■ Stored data
++++++++++++++++++++
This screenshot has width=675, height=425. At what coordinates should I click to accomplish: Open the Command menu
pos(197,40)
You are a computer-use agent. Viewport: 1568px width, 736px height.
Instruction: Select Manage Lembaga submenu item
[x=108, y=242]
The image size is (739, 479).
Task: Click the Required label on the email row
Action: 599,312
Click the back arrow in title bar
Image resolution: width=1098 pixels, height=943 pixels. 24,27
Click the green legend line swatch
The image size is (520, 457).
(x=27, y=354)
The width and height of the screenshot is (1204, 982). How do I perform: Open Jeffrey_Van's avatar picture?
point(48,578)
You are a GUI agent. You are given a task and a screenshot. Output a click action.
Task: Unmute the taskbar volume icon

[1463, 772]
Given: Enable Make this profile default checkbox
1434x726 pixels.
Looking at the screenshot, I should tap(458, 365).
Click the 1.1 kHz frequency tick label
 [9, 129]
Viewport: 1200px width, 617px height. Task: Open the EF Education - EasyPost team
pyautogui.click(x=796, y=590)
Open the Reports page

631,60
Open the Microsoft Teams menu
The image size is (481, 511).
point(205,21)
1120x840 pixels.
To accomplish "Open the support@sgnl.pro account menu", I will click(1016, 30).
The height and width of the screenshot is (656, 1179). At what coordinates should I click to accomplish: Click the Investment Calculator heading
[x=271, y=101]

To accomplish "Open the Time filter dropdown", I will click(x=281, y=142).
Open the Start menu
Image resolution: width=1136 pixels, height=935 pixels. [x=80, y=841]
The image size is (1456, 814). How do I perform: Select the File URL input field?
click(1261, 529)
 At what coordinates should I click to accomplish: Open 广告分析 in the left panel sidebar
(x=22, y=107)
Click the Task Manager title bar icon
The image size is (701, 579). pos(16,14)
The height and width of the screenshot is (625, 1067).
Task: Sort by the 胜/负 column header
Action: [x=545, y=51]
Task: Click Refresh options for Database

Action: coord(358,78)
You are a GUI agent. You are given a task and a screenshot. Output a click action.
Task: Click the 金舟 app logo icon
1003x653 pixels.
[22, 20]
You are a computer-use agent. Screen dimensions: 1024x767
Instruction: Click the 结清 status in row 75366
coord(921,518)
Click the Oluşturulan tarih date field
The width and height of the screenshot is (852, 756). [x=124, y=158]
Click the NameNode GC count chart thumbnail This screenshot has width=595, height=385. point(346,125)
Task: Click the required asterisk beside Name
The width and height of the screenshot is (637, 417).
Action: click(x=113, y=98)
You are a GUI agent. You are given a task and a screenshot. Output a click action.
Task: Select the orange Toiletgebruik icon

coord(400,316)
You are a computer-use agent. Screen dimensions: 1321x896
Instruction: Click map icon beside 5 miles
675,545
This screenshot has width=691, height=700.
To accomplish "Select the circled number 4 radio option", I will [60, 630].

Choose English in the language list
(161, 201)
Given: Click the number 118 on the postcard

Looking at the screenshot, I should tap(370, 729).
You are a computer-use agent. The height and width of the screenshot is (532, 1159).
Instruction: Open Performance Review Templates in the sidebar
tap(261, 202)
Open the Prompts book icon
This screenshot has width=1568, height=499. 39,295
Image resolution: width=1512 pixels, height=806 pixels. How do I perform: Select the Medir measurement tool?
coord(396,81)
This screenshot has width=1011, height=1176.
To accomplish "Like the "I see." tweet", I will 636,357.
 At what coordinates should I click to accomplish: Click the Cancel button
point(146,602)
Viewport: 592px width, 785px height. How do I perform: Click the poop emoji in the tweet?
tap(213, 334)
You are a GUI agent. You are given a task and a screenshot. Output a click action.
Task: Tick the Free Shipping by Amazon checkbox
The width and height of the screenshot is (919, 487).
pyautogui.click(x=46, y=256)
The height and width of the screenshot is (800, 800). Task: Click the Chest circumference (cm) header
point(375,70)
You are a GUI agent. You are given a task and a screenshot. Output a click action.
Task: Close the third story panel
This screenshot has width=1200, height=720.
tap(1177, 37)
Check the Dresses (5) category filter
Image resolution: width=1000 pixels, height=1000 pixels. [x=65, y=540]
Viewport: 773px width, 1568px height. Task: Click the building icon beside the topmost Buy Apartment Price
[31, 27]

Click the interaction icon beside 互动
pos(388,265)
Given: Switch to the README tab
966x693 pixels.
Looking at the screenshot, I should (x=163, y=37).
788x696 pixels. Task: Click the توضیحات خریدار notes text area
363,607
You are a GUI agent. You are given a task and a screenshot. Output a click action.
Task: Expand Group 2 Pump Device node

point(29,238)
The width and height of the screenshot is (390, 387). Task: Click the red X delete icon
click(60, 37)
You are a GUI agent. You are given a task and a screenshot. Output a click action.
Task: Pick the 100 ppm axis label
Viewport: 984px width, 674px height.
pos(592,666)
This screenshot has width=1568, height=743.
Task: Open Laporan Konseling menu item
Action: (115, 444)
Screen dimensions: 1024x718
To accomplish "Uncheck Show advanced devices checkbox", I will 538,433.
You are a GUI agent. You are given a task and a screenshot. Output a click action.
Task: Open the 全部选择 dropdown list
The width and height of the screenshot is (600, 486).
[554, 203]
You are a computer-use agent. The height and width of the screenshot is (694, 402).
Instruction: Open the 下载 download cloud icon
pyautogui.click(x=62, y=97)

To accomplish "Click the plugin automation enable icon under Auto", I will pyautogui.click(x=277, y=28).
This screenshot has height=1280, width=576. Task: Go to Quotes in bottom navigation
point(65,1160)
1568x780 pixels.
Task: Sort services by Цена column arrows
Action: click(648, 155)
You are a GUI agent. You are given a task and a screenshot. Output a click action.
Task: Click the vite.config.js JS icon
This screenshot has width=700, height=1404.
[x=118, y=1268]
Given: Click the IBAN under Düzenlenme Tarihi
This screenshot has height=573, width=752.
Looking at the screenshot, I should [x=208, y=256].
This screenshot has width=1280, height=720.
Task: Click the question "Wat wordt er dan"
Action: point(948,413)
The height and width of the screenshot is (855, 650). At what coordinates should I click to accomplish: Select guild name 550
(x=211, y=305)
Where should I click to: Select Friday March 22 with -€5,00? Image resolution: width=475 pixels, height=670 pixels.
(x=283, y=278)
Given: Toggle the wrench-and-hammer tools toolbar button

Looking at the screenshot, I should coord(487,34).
++++++++++++++++++++
■ Goal of the exercise
Output every line above without altering anything.

■ Finished exercise
This screenshot has width=675, height=425. At what coordinates should I click to accomplish: Open the Command menu
pos(197,40)
You are a computer-use agent. Viewport: 1568px width, 736px height.
Instruction: Select Manage Lembaga submenu item
[x=108, y=242]
The image size is (739, 479).
Task: Click the Required label on the email row
Action: 599,312
Click the back arrow in title bar
Image resolution: width=1098 pixels, height=943 pixels. 24,27
Click the green legend line swatch
The image size is (520, 457).
(x=27, y=354)
The width and height of the screenshot is (1204, 982). How do I perform: Open Jeffrey_Van's avatar picture?
point(48,578)
You are a GUI agent. You are given a task and a screenshot. Output a click action.
Task: Unmute the taskbar volume icon

[1463, 772]
Given: Enable Make this profile default checkbox
1434x726 pixels.
Looking at the screenshot, I should tap(458, 365).
Click the 1.1 kHz frequency tick label
 [9, 129]
Viewport: 1200px width, 617px height. Task: Open the EF Education - EasyPost team
pyautogui.click(x=796, y=590)
Open the Reports page

631,60
Open the Microsoft Teams menu
The image size is (481, 511).
point(205,21)
1120x840 pixels.
To accomplish "Open the support@sgnl.pro account menu", I will click(1016, 30).
The height and width of the screenshot is (656, 1179). At what coordinates should I click to accomplish: Click the Investment Calculator heading
[x=271, y=101]

To accomplish "Open the Time filter dropdown", I will click(x=281, y=142).
Open the Start menu
Image resolution: width=1136 pixels, height=935 pixels. [x=80, y=841]
The image size is (1456, 814). How do I perform: Select the File URL input field?
click(1261, 529)
 At what coordinates should I click to accomplish: Open 广告分析 in the left panel sidebar
(x=22, y=107)
Click the Task Manager title bar icon
The image size is (701, 579). pos(16,14)
The height and width of the screenshot is (625, 1067).
Task: Sort by the 胜/负 column header
Action: [x=545, y=51]
Task: Click Refresh options for Database

Action: coord(358,78)
You are a GUI agent. You are given a task and a screenshot. Output a click action.
Task: Click the 金舟 app logo icon
1003x653 pixels.
[22, 20]
You are a computer-use agent. Screen dimensions: 1024x767
Instruction: Click the 结清 status in row 75366
coord(921,518)
Click the Oluşturulan tarih date field
The width and height of the screenshot is (852, 756). [x=124, y=158]
Click the NameNode GC count chart thumbnail This screenshot has width=595, height=385. point(346,125)
Task: Click the required asterisk beside Name
The width and height of the screenshot is (637, 417).
Action: click(x=113, y=98)
You are a GUI agent. You are given a task and a screenshot. Output a click action.
Task: Select the orange Toiletgebruik icon

coord(400,316)
You are a computer-use agent. Screen dimensions: 1321x896
Instruction: Click map icon beside 5 miles
675,545
This screenshot has width=691, height=700.
To accomplish "Select the circled number 4 radio option", I will [60, 630].

Choose English in the language list
(161, 201)
Given: Click the number 118 on the postcard

Looking at the screenshot, I should tap(370, 729).
You are a computer-use agent. The height and width of the screenshot is (532, 1159).
Instruction: Open Performance Review Templates in the sidebar
tap(261, 202)
Open the Prompts book icon
This screenshot has width=1568, height=499. 39,295
Image resolution: width=1512 pixels, height=806 pixels. How do I perform: Select the Medir measurement tool?
coord(396,81)
This screenshot has width=1011, height=1176.
To accomplish "Like the "I see." tweet", I will 636,357.
 At what coordinates should I click to accomplish: Click the Cancel button
point(146,602)
Viewport: 592px width, 785px height. How do I perform: Click the poop emoji in the tweet?
tap(213, 334)
You are a GUI agent. You are given a task and a screenshot. Output a click action.
Task: Tick the Free Shipping by Amazon checkbox
The width and height of the screenshot is (919, 487).
pyautogui.click(x=46, y=256)
The height and width of the screenshot is (800, 800). Task: Click the Chest circumference (cm) header
point(375,70)
You are a GUI agent. You are given a task and a screenshot. Output a click action.
Task: Close the third story panel
This screenshot has width=1200, height=720.
tap(1177, 37)
Check the Dresses (5) category filter
Image resolution: width=1000 pixels, height=1000 pixels. [x=65, y=540]
Viewport: 773px width, 1568px height. Task: Click the building icon beside the topmost Buy Apartment Price
[31, 27]

Click the interaction icon beside 互动
pos(388,265)
Given: Switch to the README tab
966x693 pixels.
Looking at the screenshot, I should (x=163, y=37).
788x696 pixels. Task: Click the توضیحات خریدار notes text area
363,607
You are a GUI agent. You are given a task and a screenshot. Output a click action.
Task: Expand Group 2 Pump Device node

point(29,238)
The width and height of the screenshot is (390, 387). Task: Click the red X delete icon
click(60, 37)
You are a GUI agent. You are given a task and a screenshot. Output a click action.
Task: Pick the 100 ppm axis label
Viewport: 984px width, 674px height.
pos(592,666)
This screenshot has width=1568, height=743.
Task: Open Laporan Konseling menu item
Action: (115, 444)
Screen dimensions: 1024x718
To accomplish "Uncheck Show advanced devices checkbox", I will 538,433.
You are a GUI agent. You are given a task and a screenshot. Output a click action.
Task: Open the 全部选择 dropdown list
The width and height of the screenshot is (600, 486).
[554, 203]
You are a computer-use agent. The height and width of the screenshot is (694, 402).
Instruction: Open the 下载 download cloud icon
pyautogui.click(x=62, y=97)

To accomplish "Click the plugin automation enable icon under Auto", I will pyautogui.click(x=277, y=28).
This screenshot has height=1280, width=576. Task: Go to Quotes in bottom navigation
point(65,1160)
1568x780 pixels.
Task: Sort services by Цена column arrows
Action: click(648, 155)
You are a GUI agent. You are given a task and a screenshot. Output a click action.
Task: Click the vite.config.js JS icon
This screenshot has width=700, height=1404.
[x=118, y=1268]
Given: Click the IBAN under Düzenlenme Tarihi
This screenshot has height=573, width=752.
Looking at the screenshot, I should [x=208, y=256].
This screenshot has width=1280, height=720.
Task: Click the question "Wat wordt er dan"
Action: point(948,413)
The height and width of the screenshot is (855, 650). At what coordinates should I click to accomplish: Select guild name 550
(x=211, y=305)
Where should I click to: Select Friday March 22 with -€5,00? Image resolution: width=475 pixels, height=670 pixels.
(x=283, y=278)
Given: Toggle the wrench-and-hammer tools toolbar button

Looking at the screenshot, I should coord(487,34).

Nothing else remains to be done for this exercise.